Abundando un poco más en los ejemplos, recordé la pérdida de suelos por la erosión o la disminución en la disposición de agua que provocan ciertos cultivos. El crecimiento económico, pensé, valora la producción y el monto de las exportaciones, pero en ningún lugar se descuentan los perjuicios.
En la contabilidad nacional, las vidas perdidas, las casas derrumbadas, el agua contaminada o la erosión de los suelos no se descuentan. Pero sí se suman todas las actividades que se requieren para su reparación, remediación o recuperación. Incluso los seguros de vida pagados por las ocasionales muertes son sumados. Consecuentemente, el crecimiento económico no sólo está influenciado por la creación de riqueza o el aumento del valor agregado, sino también por las pérdidas que no se restan.
El PIB como indicador de desarrollo ha sido criticado desde hace varias décadas en los ámbitos académicos. Incluso hay metodologías mejoradas para evitar estas fallas conceptuales, como el Índice de Bienestar Económico y Social, el Índice de Progreso Genuino, las Cuentas Nacionales Patrimoniales, entre muchas otras. Sin embargo, nosotros seguimos midiendo el progreso y el desarrollo del país en función del PIB, y todos los esfuerzos, tanto del gobierno como de la oposición, están centrados en el crecimiento económico a secas.

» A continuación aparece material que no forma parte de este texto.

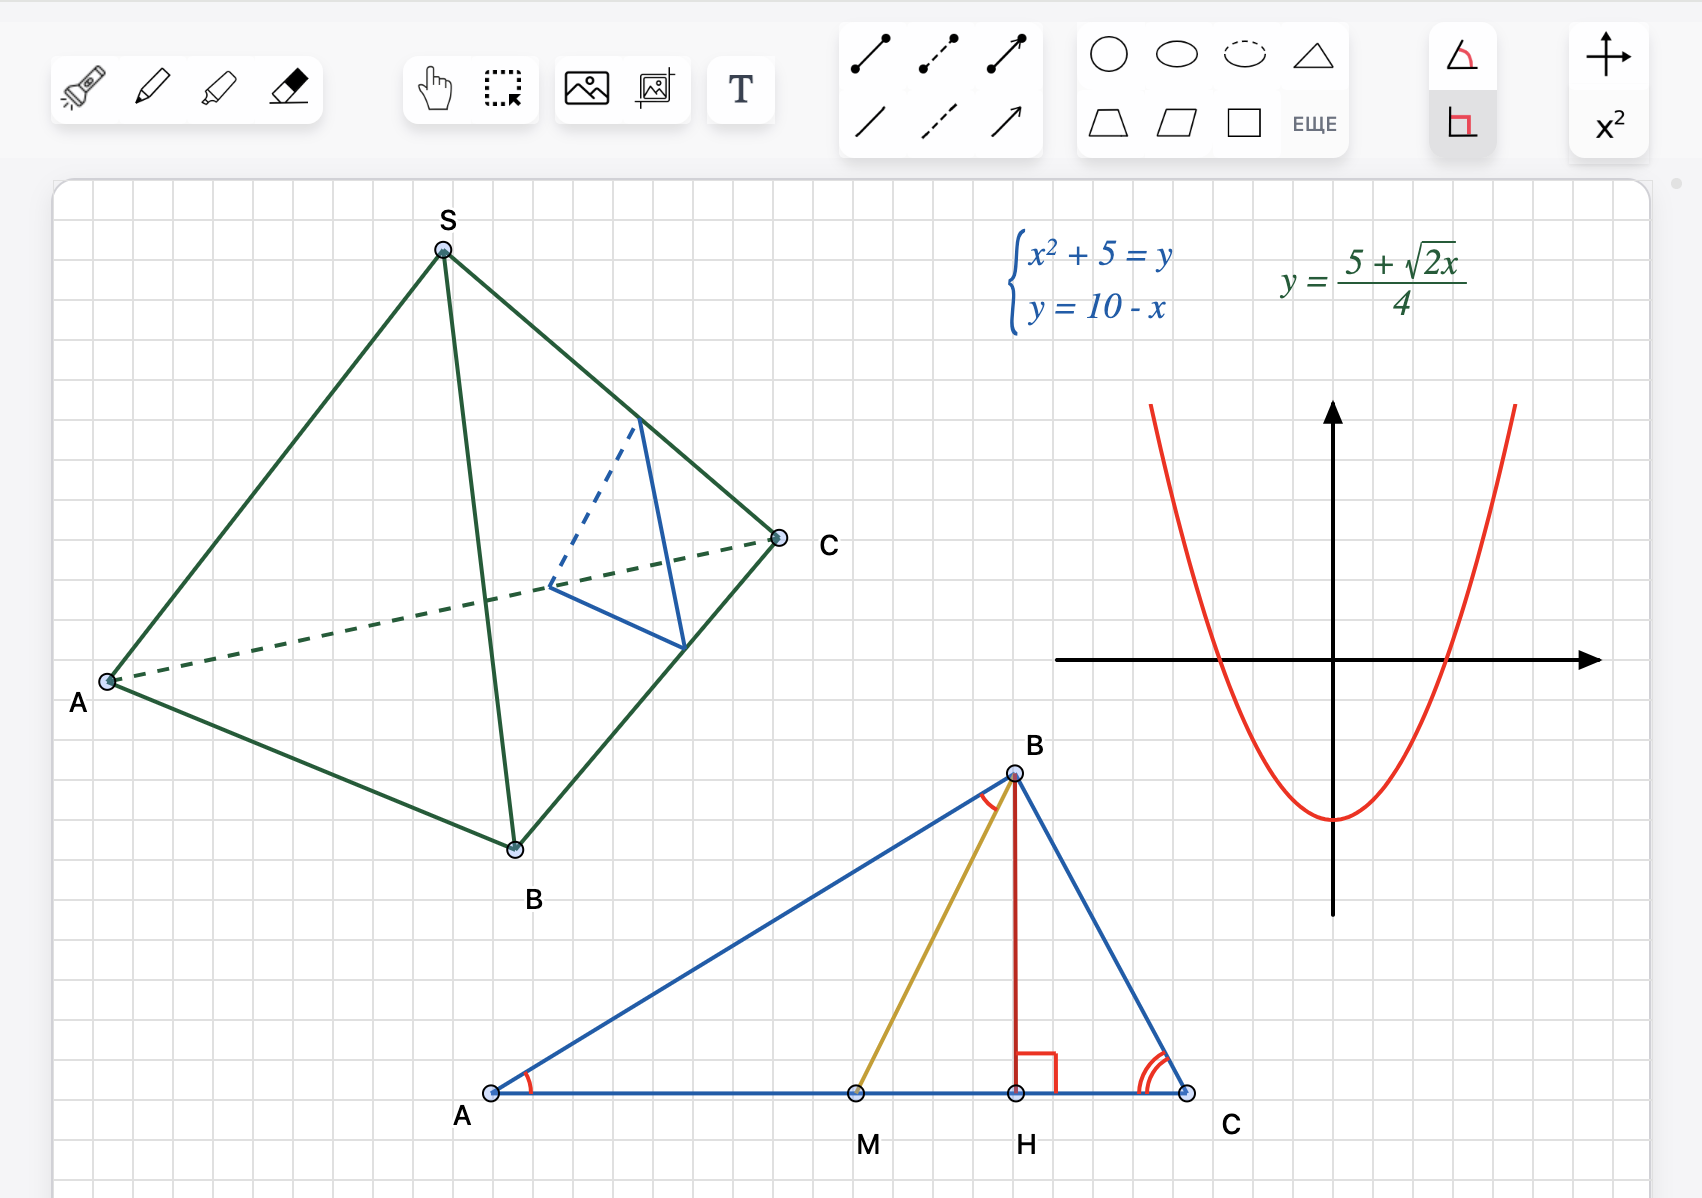Pick the dashed segment with endpoints tool
Image resolution: width=1702 pixels, height=1198 pixels.
939,55
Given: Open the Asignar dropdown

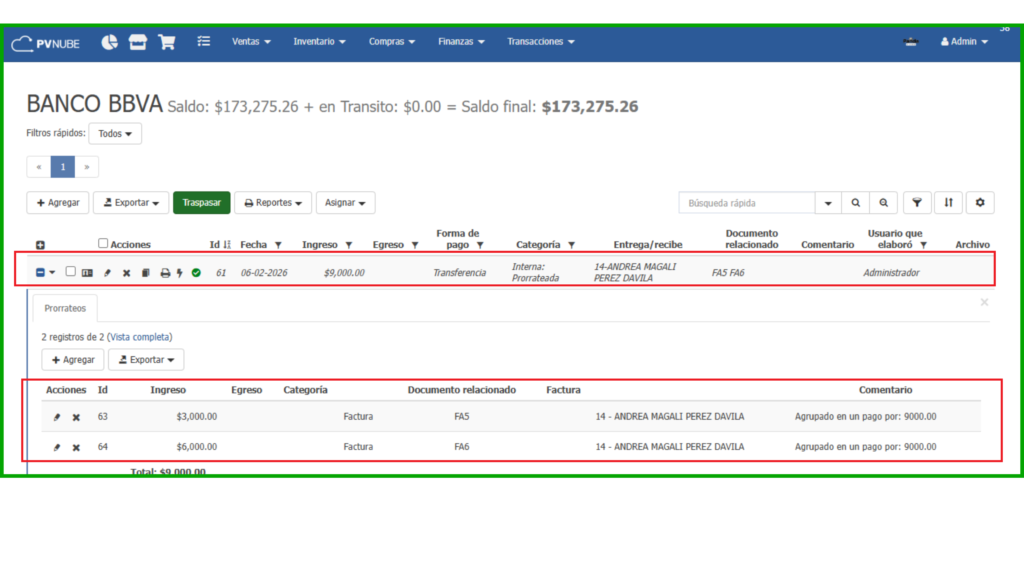Looking at the screenshot, I should pyautogui.click(x=345, y=202).
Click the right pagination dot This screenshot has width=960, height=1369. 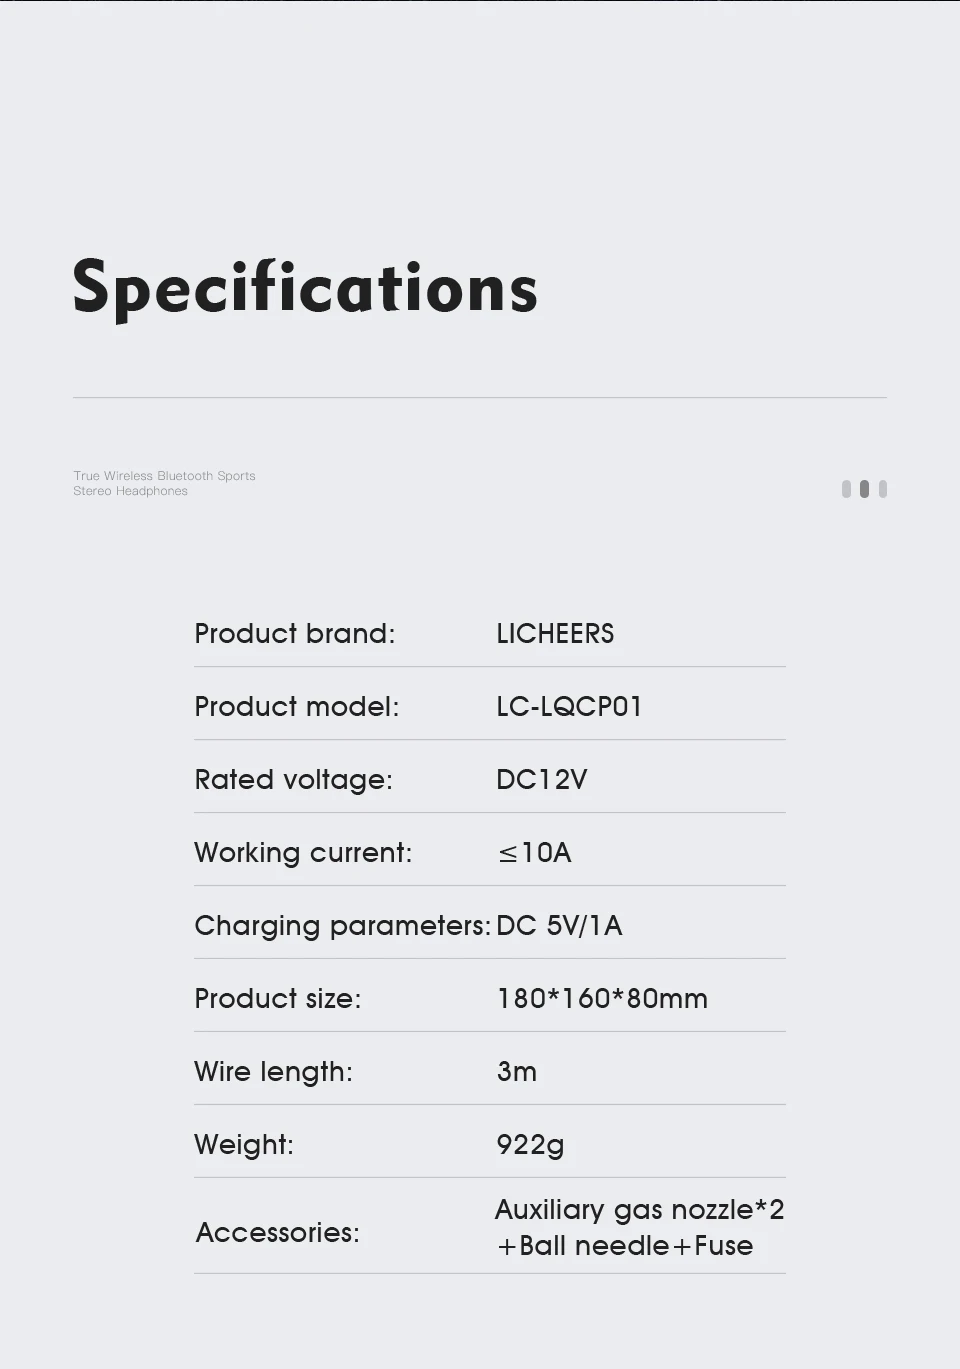(882, 489)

Mientras veía cada vez más lejos a los limpiadores pinchando plásticos camino al arroyo Pando, sentía que cuando celebramos el crecimiento económico estamos también -tal vez sin darnos cuenta- celebrando la basura en la playa, los accidentes de tránsito y la contaminación del agua. Al menos hasta que nos presenten algún indicador mejorado de la economía que sume las ganancias genuinas y descuente los efectos adversos.